After a lot of time and work, Travelin’ Local has formed a California non-profit corporation– Mapping Los Angeles Public Art, aka “MLAPA.” In addition, we’ve submitted our application to the IRS for our 501c (3) tax exempt status designation.
Because the stated mission of MLAPA is to initiate, compile, and complete a fully digitized, documented, cataloged, indexed, and photographed virtual map of all of the Public Art located throughout Los Angeles County and its surrounding areas, I’ll be featuring all of the future public art posts in excerpt format here on Travelin’ Local, with a link to MLAPA. From that point, you’ll be able to click the link to finish the story.
Our envisioned cultural catalog, has never been attempted, nor has anybody or entity ever come close in our project’s depth, breadth, coverage, and use of technology, photography, and other planned knowledge management systems to create a visual and written compendium of all of our Public Art. To be sure, it’s an important educational, artistic, and historic reference of our city’s physical surroundings.

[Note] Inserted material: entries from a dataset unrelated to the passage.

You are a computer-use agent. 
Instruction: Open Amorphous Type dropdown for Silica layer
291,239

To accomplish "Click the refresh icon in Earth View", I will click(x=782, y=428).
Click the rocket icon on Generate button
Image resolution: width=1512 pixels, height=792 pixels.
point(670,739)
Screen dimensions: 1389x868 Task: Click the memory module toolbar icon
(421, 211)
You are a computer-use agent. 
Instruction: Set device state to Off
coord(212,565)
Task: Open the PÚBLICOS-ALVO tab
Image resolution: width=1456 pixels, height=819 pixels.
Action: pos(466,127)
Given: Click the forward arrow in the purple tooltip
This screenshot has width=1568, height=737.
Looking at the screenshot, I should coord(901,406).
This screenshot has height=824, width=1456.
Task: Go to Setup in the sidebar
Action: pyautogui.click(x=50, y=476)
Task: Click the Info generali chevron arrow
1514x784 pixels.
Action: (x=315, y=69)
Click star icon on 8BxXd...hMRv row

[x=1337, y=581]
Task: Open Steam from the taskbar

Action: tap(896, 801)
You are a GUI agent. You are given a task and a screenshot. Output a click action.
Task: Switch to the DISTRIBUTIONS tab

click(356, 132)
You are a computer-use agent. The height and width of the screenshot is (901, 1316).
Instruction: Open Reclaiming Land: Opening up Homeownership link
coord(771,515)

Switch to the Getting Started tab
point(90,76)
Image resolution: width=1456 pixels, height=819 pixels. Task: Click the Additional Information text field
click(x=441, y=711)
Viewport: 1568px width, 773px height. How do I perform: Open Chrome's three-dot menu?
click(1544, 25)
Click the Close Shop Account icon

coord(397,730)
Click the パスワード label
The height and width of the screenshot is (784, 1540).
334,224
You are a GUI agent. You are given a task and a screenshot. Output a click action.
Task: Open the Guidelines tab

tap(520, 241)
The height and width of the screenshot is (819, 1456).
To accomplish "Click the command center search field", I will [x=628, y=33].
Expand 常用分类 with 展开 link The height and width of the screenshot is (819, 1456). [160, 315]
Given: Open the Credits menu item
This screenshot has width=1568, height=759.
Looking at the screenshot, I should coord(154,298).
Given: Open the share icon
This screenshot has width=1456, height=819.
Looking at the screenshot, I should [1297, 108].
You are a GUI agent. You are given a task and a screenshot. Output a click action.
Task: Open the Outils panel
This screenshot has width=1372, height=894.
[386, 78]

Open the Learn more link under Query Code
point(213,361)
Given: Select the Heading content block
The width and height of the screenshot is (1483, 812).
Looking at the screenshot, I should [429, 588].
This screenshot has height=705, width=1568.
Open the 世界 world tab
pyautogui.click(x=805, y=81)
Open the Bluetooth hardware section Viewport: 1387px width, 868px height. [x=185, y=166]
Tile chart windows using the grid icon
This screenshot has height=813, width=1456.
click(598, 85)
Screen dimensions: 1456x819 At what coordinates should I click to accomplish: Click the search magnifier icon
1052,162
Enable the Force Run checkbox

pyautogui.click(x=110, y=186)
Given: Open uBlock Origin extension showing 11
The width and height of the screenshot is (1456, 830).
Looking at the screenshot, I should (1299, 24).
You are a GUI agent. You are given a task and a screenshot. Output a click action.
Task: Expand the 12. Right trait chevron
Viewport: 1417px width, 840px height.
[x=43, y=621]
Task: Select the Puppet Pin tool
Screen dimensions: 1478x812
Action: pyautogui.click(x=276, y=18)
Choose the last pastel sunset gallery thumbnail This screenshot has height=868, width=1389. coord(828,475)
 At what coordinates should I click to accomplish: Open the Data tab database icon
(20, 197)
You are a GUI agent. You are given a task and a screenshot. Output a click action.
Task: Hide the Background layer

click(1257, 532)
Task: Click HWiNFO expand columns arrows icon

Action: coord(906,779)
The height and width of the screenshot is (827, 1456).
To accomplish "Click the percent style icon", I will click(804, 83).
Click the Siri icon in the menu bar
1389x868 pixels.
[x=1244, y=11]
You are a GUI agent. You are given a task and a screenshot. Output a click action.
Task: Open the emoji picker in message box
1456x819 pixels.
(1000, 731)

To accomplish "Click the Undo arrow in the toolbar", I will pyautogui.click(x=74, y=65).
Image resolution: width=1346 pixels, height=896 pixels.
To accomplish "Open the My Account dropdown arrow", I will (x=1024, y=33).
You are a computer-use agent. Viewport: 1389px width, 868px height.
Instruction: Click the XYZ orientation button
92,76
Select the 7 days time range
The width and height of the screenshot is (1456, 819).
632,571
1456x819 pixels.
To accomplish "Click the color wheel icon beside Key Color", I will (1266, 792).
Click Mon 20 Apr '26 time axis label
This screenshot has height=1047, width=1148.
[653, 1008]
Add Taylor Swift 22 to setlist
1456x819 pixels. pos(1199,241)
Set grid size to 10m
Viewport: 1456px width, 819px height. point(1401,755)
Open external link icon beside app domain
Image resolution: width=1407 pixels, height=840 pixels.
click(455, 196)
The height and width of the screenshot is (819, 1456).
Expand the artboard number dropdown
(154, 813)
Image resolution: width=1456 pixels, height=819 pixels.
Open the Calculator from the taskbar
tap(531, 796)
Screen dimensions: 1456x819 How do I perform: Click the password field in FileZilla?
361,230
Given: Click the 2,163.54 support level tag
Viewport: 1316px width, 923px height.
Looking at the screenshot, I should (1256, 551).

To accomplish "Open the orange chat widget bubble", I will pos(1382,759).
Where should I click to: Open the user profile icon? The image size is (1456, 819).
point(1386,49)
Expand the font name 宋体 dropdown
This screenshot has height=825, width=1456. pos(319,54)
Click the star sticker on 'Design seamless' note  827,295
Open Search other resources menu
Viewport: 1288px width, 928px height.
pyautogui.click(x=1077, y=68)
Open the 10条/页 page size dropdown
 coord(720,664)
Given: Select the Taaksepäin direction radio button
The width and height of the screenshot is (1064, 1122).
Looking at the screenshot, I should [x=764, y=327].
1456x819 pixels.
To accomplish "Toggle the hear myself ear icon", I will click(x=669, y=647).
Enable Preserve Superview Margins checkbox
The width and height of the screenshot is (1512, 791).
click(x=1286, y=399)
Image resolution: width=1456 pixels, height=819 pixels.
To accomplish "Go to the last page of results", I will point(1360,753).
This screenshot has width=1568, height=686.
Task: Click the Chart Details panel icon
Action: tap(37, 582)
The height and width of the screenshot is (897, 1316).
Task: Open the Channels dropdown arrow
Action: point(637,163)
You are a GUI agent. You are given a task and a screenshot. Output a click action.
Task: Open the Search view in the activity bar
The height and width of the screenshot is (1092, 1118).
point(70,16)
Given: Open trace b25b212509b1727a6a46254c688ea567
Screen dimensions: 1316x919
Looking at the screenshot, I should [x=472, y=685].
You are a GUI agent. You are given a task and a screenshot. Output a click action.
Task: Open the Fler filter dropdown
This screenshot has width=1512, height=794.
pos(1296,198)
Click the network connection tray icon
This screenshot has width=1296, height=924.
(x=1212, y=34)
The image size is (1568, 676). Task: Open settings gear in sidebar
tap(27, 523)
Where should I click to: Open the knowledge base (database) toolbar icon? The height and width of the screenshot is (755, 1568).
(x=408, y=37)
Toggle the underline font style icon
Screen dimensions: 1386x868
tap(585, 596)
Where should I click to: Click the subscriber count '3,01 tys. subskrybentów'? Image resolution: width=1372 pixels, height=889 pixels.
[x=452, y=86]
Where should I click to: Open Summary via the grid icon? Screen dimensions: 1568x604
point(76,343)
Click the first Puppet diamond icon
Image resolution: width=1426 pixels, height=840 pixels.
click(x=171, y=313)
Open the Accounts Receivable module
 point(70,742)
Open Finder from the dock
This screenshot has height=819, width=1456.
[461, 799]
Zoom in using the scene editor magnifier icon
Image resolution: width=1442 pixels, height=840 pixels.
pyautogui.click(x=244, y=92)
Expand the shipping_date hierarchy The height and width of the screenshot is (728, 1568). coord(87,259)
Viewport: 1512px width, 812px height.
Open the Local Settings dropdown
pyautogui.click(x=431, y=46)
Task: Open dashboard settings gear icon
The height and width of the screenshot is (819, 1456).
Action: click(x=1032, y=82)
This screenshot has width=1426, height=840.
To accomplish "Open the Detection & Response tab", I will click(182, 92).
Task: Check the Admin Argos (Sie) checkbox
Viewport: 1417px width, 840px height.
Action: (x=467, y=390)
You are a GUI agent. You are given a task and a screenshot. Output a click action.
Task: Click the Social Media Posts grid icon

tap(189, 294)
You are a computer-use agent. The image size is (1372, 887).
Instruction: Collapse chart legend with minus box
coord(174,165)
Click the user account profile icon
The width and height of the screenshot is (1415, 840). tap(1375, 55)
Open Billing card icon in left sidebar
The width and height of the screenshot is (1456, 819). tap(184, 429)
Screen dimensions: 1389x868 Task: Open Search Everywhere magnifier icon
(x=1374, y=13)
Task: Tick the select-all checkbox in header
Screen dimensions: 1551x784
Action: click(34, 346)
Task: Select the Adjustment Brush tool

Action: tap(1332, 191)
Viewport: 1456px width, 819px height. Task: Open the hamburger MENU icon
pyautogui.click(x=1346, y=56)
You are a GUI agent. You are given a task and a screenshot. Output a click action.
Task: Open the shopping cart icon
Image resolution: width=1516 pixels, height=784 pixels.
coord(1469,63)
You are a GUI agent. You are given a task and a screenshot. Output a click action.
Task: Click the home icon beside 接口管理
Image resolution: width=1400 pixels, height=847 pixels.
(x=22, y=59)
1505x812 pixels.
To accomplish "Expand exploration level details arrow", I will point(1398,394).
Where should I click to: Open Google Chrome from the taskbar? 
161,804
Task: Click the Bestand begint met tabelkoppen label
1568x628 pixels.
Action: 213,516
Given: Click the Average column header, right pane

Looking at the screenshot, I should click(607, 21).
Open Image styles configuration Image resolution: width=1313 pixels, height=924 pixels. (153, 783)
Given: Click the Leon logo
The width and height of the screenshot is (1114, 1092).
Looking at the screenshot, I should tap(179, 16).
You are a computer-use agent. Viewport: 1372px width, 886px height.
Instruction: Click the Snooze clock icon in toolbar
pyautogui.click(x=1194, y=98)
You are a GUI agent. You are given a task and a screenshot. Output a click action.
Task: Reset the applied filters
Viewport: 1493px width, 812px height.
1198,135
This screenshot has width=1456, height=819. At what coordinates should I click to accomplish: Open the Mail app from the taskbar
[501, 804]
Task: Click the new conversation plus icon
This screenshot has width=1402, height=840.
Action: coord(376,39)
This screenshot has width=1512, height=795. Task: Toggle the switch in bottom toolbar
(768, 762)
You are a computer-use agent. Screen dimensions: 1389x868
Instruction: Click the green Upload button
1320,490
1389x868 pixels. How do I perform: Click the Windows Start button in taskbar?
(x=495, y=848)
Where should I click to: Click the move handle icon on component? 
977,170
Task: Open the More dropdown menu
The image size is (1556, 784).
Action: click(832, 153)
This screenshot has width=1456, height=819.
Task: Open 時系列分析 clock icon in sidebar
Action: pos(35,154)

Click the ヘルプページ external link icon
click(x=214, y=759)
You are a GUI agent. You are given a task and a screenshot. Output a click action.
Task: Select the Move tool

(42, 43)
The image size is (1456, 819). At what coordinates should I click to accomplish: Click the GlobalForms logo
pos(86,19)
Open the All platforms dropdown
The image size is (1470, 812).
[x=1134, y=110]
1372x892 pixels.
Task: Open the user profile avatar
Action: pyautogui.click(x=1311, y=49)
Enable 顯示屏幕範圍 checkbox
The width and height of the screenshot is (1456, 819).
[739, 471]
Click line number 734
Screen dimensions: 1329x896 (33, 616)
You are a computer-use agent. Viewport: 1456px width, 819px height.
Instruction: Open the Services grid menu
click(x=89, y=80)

In today’s foundational MLAPA story, we’re featuring the Home Savings of America building.
Located at the corner of Figueroa and 7th streets, is a one-building public art tour de force. I could have easily spent an hour there just looking at the myriad and meticulous details, colors, and shapes that adorn and define this structure. With that as the backdrop, let’s discover the Home Savings of America building together.
When the Home Savings of America building was originally built in 1988, $450,000 of the building’s costs were dedicated to public art. That equaled to 1% of its total construction and development budget.
As pictured above, the building’s façade hosts two mosaic tile murals by Joyce Kozloff. To balance and maintain its indigenous theme with its architecture, the two forty-foot-high by ten-foot wide Italian glass murals, on the building’s exterior, feature 16th Century decorative artifices, and are a derivative from the chateaux gardens at Villandry and Chenonceaux in the Loire Valley. Rounded lunettes at the top of each illustrate Ms. Kozloff’s vision of Los Angeles– one depicts two angels and the other, a festoon of oranges.
These large sculptured glass windows by the celebrated New York artist, Patsy Norvell, were installed on the ground floor. Ms. Norvell’s glass panels are spectacular architectural ensemble pieces in which their intricately carved leaf and vine motifs create richly luminescent effects. Its named "Glass Passage," as each window is covered with an arch detailed in gold leaf.
Above, the ceiling at the Metro Rail portal, at Seventh and Figueroa, was painted by Los Angeles artist Terry Schoonhoven. It features a large panel surrounded by five smaller panels, that generously provide viewers with a tipped perspective of the sky, and Los Angeles’ urban scene. Mr. Schoonhoven’s work is entitled "City Above."
For a detailed up close look at this extraordinary building, Travelin’ Local has prepared a slideshow presenting its aesthetic details. To be able to walk one city block, and see this much public art and architectural beauty–steeped in both modern and past history– gives true meaning and defines Los Angeles as being truly one of the great cities of the world.